Este escenario ha tenido consecuencias visibles en la actividad turística. Indicadores como la ocupación hotelera han mostrado señales de debilidad, con descensos registrados entre 2024 y 2025, mientras que sectores vinculados al turismo internacional han experimentado un estancamiento en su crecimiento económico. La situación evidencia hasta qué punto la ciudad depende del visitante extranjero, especialmente aquel con mayor capacidad de gasto.
A pesar de esta contracción, el volumen total de turistas en Nueva York ha logrado mantenerse relativamente estable gracias al impulso del mercado doméstico. En 2025, la ciudad recibió alrededor de 65 millones de visitantes, impulsada por un aumento del turismo nacional. Sin embargo, el número de viajeros internacionales descendió hasta aproximadamente 12,5 millones, consolidando una tendencia preocupante para un destino cuya economía turística depende en gran medida de este segmento.
La relevancia del turismo internacional no radica únicamente en el volumen, sino en su impacto económico. Tradicionalmente, estos visitantes generan un gasto significativamente mayor que el turismo interno, especialmente en sectores como el alojamiento, la restauración, el comercio minorista y la oferta cultural. Su reducción, por tanto, tiene un efecto multiplicador que trasciende la industria turística y afecta al conjunto de la economía urbana.
Más allá de los factores económicos, también influyen elementos relacionados con la percepción del destino. Cambios en las políticas migratorias, mayores controles fronterizos y un clima internacional menos favorable han contribuido a reducir el atractivo de Estados Unidos como destino turístico. Esta tendencia no es exclusiva de Nueva York, pero tiene un impacto especialmente notable en la ciudad debido a su fuerte dependencia del turismo global.
En este contexto, el reto para Nueva York no es únicamente recuperar el volumen perdido, sino redefinir su posicionamiento en un entorno cada vez más competitivo. La ciudad compite con otros destinos internacionales que han acelerado su recuperación y que ofrecen condiciones más favorables para el viajero, tanto en términos económicos como de accesibilidad.

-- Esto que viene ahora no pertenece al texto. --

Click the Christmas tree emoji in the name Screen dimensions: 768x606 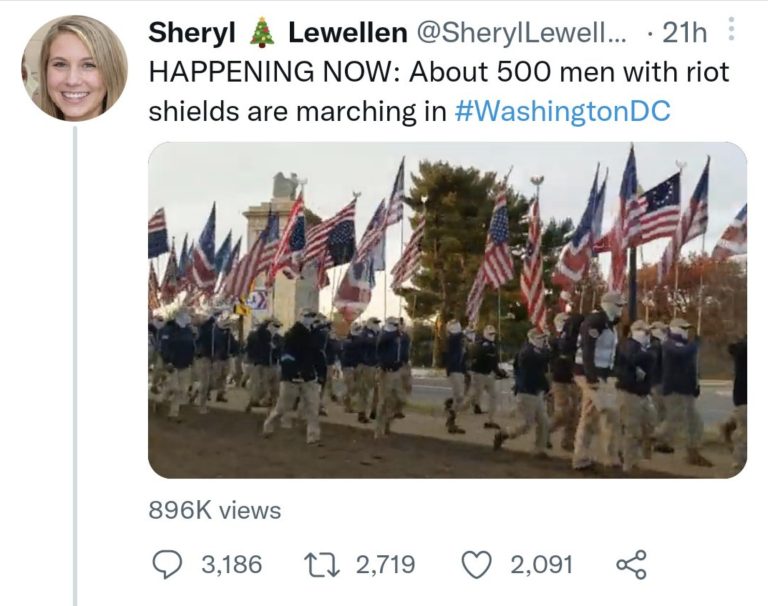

Las autoridades y el sector turístico comienzan a responder a este desafío con una visión más estratégica. La diversificación de mercados emisores, el fortalecimiento de la promoción internacional y la mejora de la experiencia del visitante se perfilan como ejes clave para revertir la tendencia. Asimismo, grandes eventos internacionales y la revitalización de la oferta cultural y de ocio podrían desempeñar un papel relevante en la reactivación del turismo.

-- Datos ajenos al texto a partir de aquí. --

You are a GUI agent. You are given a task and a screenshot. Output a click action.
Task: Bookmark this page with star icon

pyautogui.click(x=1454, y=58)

Sin embargo, la recuperación no será inmediata. Los datos actuales reflejan que el turismo internacional es altamente sensible a factores externos, desde decisiones políticas hasta variaciones económicas globales. En este escenario, la capacidad de adaptación será determinante para que Nueva York mantenga su liderazgo como destino turístico.
En definitiva, la ciudad se enfrenta a un periodo de transición en el que deberá equilibrar la recuperación del turismo internacional con la consolidación de su mercado interno. El desafío consiste en transformar esta coyuntura en una oportunidad para evolucionar hacia un modelo más resiliente, diversificado y alineado con las nuevas dinámicas del turismo global.